Sistah Scifi engages heavily with the Black nerd community, better known as the Blerd community, online. In addition to selling books, she hosts book clubs and holds online screenings for afrofuturistic and horror movies with Black leads.

“Due to the increase in sales driven by the support of the book Blerd community, I was able to quit my very lucrative corporate job in April 2021 and focus on Sistah Scifi full-time. I have also hired key roles in fulfillment and design. As a result, 90% of orders are shipped with two business days this year versus 60% of orders last year,” Asare shared with me.

Asare wants to use her visibility to highlight more Black indie authors as well. But she admits, her business isn’t for the faint of heart.

“Last year, as a Black store owner, as a Black person in America, I was tired. I was drained. I was spent. This past year of shelter in place gave me the opportunity to rest, and I am a strong believer that Black rest is a revolutionary act. It gave me a chance to develop my emotional capacity using tools I curated in therapy. It gave me the opportunity to sharpen my vision of the future under the guidance of my life coach Richelle Donigan. All that’s missing is a life partner, in case you know anyone (man/woman/genderqueer) that’s single,” Asare shared gleefully.

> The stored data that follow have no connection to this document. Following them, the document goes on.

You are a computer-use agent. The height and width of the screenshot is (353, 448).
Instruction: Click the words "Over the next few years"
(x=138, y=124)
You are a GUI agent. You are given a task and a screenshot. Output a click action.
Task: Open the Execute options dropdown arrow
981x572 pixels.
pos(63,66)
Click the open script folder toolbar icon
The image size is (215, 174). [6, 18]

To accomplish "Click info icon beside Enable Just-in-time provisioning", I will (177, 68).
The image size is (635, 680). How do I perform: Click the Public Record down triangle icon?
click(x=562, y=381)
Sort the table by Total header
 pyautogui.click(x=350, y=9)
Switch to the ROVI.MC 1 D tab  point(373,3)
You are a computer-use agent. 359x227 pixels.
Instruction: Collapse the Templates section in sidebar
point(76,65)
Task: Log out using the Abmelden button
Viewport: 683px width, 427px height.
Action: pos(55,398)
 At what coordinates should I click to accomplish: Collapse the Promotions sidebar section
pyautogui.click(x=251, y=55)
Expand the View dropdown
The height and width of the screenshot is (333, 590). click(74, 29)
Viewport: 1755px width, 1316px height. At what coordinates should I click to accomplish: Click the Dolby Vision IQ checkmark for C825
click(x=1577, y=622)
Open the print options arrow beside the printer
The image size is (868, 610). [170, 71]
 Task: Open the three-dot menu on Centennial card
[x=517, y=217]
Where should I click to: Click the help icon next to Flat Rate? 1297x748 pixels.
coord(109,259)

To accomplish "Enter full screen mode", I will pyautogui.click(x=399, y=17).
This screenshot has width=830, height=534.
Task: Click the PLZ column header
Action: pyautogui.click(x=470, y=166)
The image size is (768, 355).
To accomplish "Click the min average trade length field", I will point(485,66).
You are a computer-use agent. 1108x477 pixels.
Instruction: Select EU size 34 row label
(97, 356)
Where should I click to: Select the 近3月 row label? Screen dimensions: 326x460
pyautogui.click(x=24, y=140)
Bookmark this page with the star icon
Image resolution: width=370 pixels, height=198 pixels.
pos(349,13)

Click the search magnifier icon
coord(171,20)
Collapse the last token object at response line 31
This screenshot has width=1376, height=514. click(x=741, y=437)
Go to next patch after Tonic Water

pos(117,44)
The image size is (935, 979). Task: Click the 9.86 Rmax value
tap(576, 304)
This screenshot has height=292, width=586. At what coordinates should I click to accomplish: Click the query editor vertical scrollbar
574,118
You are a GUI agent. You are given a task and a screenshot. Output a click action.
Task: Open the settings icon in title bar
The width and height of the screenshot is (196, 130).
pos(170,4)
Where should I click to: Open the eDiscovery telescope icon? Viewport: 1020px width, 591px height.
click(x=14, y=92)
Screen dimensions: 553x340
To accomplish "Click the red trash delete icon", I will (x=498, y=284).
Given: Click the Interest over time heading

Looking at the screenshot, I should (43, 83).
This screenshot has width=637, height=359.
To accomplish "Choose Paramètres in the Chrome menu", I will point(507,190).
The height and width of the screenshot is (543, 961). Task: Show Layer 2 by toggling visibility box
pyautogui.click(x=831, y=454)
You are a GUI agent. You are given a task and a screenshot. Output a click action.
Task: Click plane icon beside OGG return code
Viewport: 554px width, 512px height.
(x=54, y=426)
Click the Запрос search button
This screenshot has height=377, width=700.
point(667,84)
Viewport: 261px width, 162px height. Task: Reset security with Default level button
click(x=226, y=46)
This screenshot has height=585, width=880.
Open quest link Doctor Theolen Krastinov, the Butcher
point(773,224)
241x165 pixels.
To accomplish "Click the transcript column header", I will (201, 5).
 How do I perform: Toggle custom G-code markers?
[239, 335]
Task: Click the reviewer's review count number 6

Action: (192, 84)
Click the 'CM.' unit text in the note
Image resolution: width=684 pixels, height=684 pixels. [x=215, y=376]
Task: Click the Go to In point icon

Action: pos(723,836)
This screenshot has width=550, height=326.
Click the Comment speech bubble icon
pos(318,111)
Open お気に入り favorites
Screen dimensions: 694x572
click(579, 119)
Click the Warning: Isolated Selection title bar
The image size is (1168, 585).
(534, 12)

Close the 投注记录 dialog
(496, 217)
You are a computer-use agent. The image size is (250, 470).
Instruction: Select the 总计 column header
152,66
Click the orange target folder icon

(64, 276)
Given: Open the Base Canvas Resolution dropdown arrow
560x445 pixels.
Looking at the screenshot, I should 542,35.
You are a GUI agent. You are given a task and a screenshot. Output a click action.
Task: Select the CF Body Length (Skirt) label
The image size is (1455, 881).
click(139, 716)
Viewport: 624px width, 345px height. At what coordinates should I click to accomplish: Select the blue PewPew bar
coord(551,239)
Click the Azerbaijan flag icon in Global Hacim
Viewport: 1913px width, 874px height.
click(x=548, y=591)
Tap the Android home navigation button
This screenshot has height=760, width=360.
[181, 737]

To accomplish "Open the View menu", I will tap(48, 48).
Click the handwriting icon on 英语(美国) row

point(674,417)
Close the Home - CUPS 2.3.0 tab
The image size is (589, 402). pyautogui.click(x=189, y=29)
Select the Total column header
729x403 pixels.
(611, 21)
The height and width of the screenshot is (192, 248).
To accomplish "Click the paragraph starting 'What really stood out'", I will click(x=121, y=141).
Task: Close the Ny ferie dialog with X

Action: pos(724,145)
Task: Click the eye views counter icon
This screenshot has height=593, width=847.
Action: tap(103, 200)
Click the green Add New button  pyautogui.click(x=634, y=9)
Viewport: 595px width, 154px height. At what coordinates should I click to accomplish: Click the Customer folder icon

Everyone can benefit from decolonizing their bookshelves with literature that can educate you while giving you a new set of eyes to look at our society with. However, the goal is to read those books and put them into practice. It’s also a tool to further educate yourself without tasking random Black and POC people to assist you in unlearning racism. Antiracism books should be more than a performative stack post for the ‘gram, and Black authors are capable of writing stories that don’t involve trauma as well.